Certamente pela ansiedade geral em ouvir a bela voz de mezzo soprano, natural
da Letônia, Elina Garanca (pronuncia-se Garancha e tem acento circunflexo
invertido na letra c). Guindada hoje à condição de diva, “pop star” recebe
milionários cachês por suas aparições nos palcos do mundo. Além da voz
privilegiada, cerca-a a aura de mulher belíssima, loura, alta, elegante, olhos
lindos, porte altivo, jovem, tez luminosa.
Sem comparações com divas do
passado, rotundas, pesadas, quase sempre estáticas no palco, enormes caixas
torácicas para as belas vozes que possuíam.
Garanca será um Octavian iniciado nas artes do amor pela
beleza outonal da Marechala que amando-o,
teme a ação corrosiva do tempo, preocupa-se com a beleza que fenece e com o
jovem amado, ingênuo, que poderá ser seduzido por uma mulher mais jovem, mais
bela. Estes são os presságios da Marechala.
Garanca, na pele de Octavian, em cena, faz jus a toda a sua
fama. Voz madura, grave nos registros mais baixos, tem agudos igualmente belos,
límpidos e poderosos. Perfeita no domínio da cena, esfuziante em sua beleza e
voz portentosa. Enfeitiçou a plateia que a aclamou em boca de cena, calorosa,
entusiástica por mais de dez minutos. Verdadeira consagração que enchem as
medidas das gentes de todo o mundo que foram vê-la. Perfeita ao longo de toda a
ação, sublime no trio final com a Marechala
e Sophie.
Neste final, Strauss atinge
um de mais altos instantes de inspiração musical. A Marechala de Nina Stemme foi uma parceira à altura. Bela presença,
bela voz, agudos perfeitíssimos, soprano excepcional.
Kurt Rydl, o
Barão Von Ochs, tem um timbre grave, sonoro e adequado para o histrionismo do
papel. Além disto, ótimo ator que conduziu com maestria a parte cômica
importantíssima em seu papel.
Nina Stemme, a Marechala da montagem vienense. |
Grande elenco, orquestra
impecável, encenação adequada. A soprano Chen Reiss, Sophie, suave, delicada, tessitura agradável, perfeita no trio
final e nos duetos com Octavian. A
atmosfera vienense da ópera foi preservada com cenários e costumes impecáveis
que transmitiram o que era requerido para a ação.

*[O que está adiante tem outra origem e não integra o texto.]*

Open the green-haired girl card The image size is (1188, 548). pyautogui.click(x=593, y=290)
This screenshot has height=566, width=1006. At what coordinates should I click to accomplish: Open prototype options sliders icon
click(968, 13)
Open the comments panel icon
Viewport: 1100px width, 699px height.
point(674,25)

Um Strauss versátil, saído
dos dramas trágicos das óperas com temas bíblicos e as oriundas do pesado
teatro grego, para esta alegre comédia vienense, grotesca, sublime ao final,
com ensaios de valsas, no melhor estilo de Viena. Espetáculo que encontrou a
Babel de estrangeiros que acorreu ao teatro e deliciou os vienenses com uma
ópera que tem o perfil da cidade majestosa, que mantém aliadas a jovialidade do
povo e os resquícios gloriosos do poderoso Império Austro-Húngaro.
Um fato curioso: à entrada
do teatro, nas portas, posters lindíssimos de Garanca, com o traje claro de
Octavian. O personagem principal, a Marechala,
detentora de voz excelente, não teve o destaque visual de Elina Garanca.
Não há explicação racional
para um público apaixonado por um mito.
Paixão é paixão. Só o
coração conhece suas razões que a própria razão desconhece.
Espetáculo grandioso que
marcou para sempre o público daquela noite!